§ **WHAT THE TASK ASKS**
Write out the whole listing without a single alteration.

§ **RECORDS SHOWN**
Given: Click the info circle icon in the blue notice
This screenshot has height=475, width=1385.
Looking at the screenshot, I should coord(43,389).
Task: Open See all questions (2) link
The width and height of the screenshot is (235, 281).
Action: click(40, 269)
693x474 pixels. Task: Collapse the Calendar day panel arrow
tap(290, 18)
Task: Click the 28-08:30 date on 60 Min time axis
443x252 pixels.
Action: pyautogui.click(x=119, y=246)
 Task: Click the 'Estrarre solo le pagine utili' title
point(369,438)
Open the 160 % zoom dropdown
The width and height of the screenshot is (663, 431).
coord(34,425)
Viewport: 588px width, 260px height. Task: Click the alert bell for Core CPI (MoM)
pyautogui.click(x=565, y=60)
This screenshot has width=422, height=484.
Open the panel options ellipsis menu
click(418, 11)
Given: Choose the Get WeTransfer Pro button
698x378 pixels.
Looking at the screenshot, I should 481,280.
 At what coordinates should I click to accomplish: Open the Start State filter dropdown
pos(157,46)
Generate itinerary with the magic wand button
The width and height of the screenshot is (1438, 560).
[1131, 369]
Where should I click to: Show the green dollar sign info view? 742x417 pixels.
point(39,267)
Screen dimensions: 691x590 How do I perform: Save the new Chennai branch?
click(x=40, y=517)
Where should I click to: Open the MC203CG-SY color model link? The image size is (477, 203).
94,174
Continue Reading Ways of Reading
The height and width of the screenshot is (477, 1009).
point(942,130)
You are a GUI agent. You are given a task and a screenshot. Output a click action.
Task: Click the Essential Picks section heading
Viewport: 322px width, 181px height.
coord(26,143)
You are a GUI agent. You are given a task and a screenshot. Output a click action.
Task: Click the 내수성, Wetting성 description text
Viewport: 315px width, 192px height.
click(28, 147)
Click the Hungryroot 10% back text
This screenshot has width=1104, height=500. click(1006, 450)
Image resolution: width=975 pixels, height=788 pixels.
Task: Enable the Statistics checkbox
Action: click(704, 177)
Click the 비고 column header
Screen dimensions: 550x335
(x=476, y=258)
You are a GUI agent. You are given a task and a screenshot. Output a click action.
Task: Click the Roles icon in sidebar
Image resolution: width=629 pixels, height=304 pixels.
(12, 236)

§ **WRITTEN ANSWER**
Given: Click the info circle icon in the blue notice
This screenshot has height=475, width=1385.
Looking at the screenshot, I should coord(43,389).
Task: Open See all questions (2) link
The width and height of the screenshot is (235, 281).
Action: click(40, 269)
693x474 pixels. Task: Collapse the Calendar day panel arrow
tap(290, 18)
Task: Click the 28-08:30 date on 60 Min time axis
443x252 pixels.
Action: pyautogui.click(x=119, y=246)
 Task: Click the 'Estrarre solo le pagine utili' title
point(369,438)
Open the 160 % zoom dropdown
The width and height of the screenshot is (663, 431).
coord(34,425)
Viewport: 588px width, 260px height. Task: Click the alert bell for Core CPI (MoM)
pyautogui.click(x=565, y=60)
This screenshot has width=422, height=484.
Open the panel options ellipsis menu
click(418, 11)
Given: Choose the Get WeTransfer Pro button
698x378 pixels.
Looking at the screenshot, I should 481,280.
 At what coordinates should I click to accomplish: Open the Start State filter dropdown
pos(157,46)
Generate itinerary with the magic wand button
The width and height of the screenshot is (1438, 560).
[1131, 369]
Where should I click to: Show the green dollar sign info view? 742x417 pixels.
point(39,267)
Screen dimensions: 691x590 How do I perform: Save the new Chennai branch?
click(x=40, y=517)
Where should I click to: Open the MC203CG-SY color model link? The image size is (477, 203).
94,174
Continue Reading Ways of Reading
The height and width of the screenshot is (477, 1009).
point(942,130)
You are a GUI agent. You are given a task and a screenshot. Output a click action.
Task: Click the Essential Picks section heading
Viewport: 322px width, 181px height.
coord(26,143)
You are a GUI agent. You are given a task and a screenshot. Output a click action.
Task: Click the 내수성, Wetting성 description text
Viewport: 315px width, 192px height.
click(28, 147)
Click the Hungryroot 10% back text
This screenshot has width=1104, height=500. click(1006, 450)
Image resolution: width=975 pixels, height=788 pixels.
Task: Enable the Statistics checkbox
Action: click(704, 177)
Click the 비고 column header
Screen dimensions: 550x335
(x=476, y=258)
You are a GUI agent. You are given a task and a screenshot. Output a click action.
Task: Click the Roles icon in sidebar
Image resolution: width=629 pixels, height=304 pixels.
(12, 236)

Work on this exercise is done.